_AIM OF THE EXERCISE_:
Below are the entries; set down each of them exactly.

(Collected data)
———

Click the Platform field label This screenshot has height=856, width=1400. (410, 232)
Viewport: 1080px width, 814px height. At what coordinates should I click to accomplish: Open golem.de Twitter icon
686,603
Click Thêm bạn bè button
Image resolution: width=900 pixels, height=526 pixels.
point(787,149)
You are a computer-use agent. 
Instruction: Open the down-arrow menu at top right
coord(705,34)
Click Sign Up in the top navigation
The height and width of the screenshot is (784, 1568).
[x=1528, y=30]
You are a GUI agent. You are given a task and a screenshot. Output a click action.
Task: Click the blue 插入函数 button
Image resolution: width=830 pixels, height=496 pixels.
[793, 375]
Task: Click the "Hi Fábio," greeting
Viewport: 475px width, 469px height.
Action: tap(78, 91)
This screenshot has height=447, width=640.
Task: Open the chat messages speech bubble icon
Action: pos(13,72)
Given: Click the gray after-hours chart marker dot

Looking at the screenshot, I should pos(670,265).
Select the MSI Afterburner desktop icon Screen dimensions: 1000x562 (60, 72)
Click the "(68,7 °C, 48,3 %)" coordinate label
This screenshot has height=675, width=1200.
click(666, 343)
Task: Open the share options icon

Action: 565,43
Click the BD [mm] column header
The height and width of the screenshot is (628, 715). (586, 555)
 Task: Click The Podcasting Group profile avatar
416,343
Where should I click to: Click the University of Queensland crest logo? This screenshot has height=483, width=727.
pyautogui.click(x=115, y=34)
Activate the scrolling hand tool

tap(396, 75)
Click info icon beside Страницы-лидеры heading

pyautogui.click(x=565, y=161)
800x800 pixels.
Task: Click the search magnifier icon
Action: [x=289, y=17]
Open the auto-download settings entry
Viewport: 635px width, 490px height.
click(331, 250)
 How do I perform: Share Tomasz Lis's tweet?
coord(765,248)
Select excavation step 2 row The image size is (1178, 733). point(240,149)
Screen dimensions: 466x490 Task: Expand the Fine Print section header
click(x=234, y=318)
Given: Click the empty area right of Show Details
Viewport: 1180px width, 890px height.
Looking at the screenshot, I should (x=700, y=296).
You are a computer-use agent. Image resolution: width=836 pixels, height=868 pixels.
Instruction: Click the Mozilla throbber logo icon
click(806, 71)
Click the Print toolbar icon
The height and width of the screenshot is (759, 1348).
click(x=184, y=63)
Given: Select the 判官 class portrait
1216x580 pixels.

———

_RESPONSE TO THE EXERCISE_:
Click the Platform field label This screenshot has height=856, width=1400. (410, 232)
Viewport: 1080px width, 814px height. At what coordinates should I click to accomplish: Open golem.de Twitter icon
686,603
Click Thêm bạn bè button
Image resolution: width=900 pixels, height=526 pixels.
point(787,149)
You are a computer-use agent. 
Instruction: Open the down-arrow menu at top right
coord(705,34)
Click Sign Up in the top navigation
The height and width of the screenshot is (784, 1568).
[x=1528, y=30]
You are a GUI agent. You are given a task and a screenshot. Output a click action.
Task: Click the blue 插入函数 button
Image resolution: width=830 pixels, height=496 pixels.
[793, 375]
Task: Click the "Hi Fábio," greeting
Viewport: 475px width, 469px height.
Action: tap(78, 91)
This screenshot has height=447, width=640.
Task: Open the chat messages speech bubble icon
Action: pos(13,72)
Given: Click the gray after-hours chart marker dot

Looking at the screenshot, I should pos(670,265).
Select the MSI Afterburner desktop icon Screen dimensions: 1000x562 (60, 72)
Click the "(68,7 °C, 48,3 %)" coordinate label
This screenshot has height=675, width=1200.
click(666, 343)
Task: Open the share options icon

Action: 565,43
Click the BD [mm] column header
The height and width of the screenshot is (628, 715). (586, 555)
 Task: Click The Podcasting Group profile avatar
416,343
Where should I click to: Click the University of Queensland crest logo? This screenshot has height=483, width=727.
pyautogui.click(x=115, y=34)
Activate the scrolling hand tool

tap(396, 75)
Click info icon beside Страницы-лидеры heading

pyautogui.click(x=565, y=161)
800x800 pixels.
Task: Click the search magnifier icon
Action: [x=289, y=17]
Open the auto-download settings entry
Viewport: 635px width, 490px height.
click(331, 250)
 How do I perform: Share Tomasz Lis's tweet?
coord(765,248)
Select excavation step 2 row The image size is (1178, 733). point(240,149)
Screen dimensions: 466x490 Task: Expand the Fine Print section header
click(x=234, y=318)
Given: Click the empty area right of Show Details
Viewport: 1180px width, 890px height.
Looking at the screenshot, I should (x=700, y=296).
You are a computer-use agent. Image resolution: width=836 pixels, height=868 pixels.
Instruction: Click the Mozilla throbber logo icon
click(806, 71)
Click the Print toolbar icon
The height and width of the screenshot is (759, 1348).
click(x=184, y=63)
Given: Select the 判官 class portrait
1216x580 pixels.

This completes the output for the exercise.